Can speak to this as I spent time there. HFF is a very old school professional banker atmosphere where hours were routinely 60-70 per week with some weekend work required when slammed. Suit and tie every day, very buttoned up across the board. Mark Gibson who took over JLL's Capital Markets vertical in the reverse merger is a very good barometer for the culture still today - he has been there over 20 years. Very similar to Eastdil in that both were pure play capital markets/investment firm sales known for brokering massive deals. Only had a presence in major institutional markets. Both liked to be thought of more like investment bankers than brokers and aim to provide "white glove" service to clients. Great place to cut your teeth, almost everyone I know became a broker or left to a successful buy side career. Easy to get burned out by it but paid well and learned a ton from some legends in the game.
HFF used to be one of the best analyst/associate brokerage spots nationally. Everyone really likes those guys
my buddies at HFF were pissed when they got bought. i think the other comments here are accurate in terms of culture. more finance types/Eastdil-esque in terms of culture, low base pay but commission pool on debt/equity teams was solid. i had a friend there who made like $160k there in a year as an analyst on a debt team, probably 7 years ago at this point. seems like the legacy HFF guys kind of took over (at least in markets that I am familiar with).
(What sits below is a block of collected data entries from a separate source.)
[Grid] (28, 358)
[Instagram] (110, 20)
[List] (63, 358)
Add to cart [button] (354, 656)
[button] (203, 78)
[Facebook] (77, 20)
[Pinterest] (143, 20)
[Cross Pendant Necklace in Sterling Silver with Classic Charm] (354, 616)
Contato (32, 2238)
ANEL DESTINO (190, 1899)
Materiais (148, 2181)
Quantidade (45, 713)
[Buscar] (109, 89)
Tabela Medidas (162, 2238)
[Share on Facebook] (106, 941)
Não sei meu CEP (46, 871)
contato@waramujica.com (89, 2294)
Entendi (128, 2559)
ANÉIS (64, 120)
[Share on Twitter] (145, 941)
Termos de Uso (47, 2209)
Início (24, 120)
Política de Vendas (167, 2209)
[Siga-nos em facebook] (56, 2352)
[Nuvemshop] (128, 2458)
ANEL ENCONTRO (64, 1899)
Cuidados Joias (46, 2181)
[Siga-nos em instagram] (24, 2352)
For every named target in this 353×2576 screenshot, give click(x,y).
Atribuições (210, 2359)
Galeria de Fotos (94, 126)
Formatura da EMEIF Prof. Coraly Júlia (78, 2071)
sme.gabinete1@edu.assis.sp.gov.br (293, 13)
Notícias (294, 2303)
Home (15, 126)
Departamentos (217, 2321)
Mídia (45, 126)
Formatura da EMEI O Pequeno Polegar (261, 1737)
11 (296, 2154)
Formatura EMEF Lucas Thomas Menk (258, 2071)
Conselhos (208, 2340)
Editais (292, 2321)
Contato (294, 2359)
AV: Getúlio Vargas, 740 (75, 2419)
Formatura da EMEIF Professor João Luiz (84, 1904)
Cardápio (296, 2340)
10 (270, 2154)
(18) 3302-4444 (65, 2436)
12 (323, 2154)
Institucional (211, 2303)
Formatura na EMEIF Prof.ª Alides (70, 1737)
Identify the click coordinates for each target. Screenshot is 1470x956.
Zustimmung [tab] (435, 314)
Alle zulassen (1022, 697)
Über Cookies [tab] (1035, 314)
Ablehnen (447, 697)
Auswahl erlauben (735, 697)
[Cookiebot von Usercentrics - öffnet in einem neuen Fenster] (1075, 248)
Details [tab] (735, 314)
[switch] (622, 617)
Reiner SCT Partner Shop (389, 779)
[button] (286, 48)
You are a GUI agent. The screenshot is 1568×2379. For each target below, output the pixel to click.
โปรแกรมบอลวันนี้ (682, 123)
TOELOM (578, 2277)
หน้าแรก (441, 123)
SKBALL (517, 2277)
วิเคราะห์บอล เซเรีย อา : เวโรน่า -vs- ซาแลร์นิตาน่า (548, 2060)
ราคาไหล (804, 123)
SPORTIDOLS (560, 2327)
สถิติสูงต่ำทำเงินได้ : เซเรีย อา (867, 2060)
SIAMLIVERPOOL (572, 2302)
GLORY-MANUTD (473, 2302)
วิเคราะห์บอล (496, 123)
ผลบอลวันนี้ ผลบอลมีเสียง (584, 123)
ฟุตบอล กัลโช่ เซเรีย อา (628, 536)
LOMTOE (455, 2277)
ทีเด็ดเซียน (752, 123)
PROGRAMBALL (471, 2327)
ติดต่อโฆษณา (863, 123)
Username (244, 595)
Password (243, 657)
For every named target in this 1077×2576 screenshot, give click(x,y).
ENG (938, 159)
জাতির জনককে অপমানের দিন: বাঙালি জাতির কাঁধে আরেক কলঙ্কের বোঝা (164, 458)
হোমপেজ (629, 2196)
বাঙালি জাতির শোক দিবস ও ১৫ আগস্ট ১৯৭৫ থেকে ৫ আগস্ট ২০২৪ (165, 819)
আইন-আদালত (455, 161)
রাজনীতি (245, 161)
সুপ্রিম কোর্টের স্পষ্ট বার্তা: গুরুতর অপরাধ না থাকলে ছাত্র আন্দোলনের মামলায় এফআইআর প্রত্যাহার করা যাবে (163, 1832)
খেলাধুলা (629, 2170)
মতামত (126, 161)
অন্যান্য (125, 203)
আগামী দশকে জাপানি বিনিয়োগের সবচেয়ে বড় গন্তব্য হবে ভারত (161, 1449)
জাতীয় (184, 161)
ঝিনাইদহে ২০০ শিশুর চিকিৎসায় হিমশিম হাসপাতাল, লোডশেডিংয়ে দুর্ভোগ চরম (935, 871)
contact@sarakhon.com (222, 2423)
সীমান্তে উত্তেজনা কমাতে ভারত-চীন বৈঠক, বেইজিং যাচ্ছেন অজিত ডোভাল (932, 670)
They were basically a mini Eastdil in how they operated. Sharp guys who crushed it from both the institutional level and also a great relationship with the smaller private developers/owners in their markets. They probably had the best Analyst/Associate program for someone who just wants to be a “RE guy” and not necessarily go on to work for a MF. They operated in small teams and didn’t have the corporate BS and you got exposed to tons of different deals with face to face time with all different Sponsors.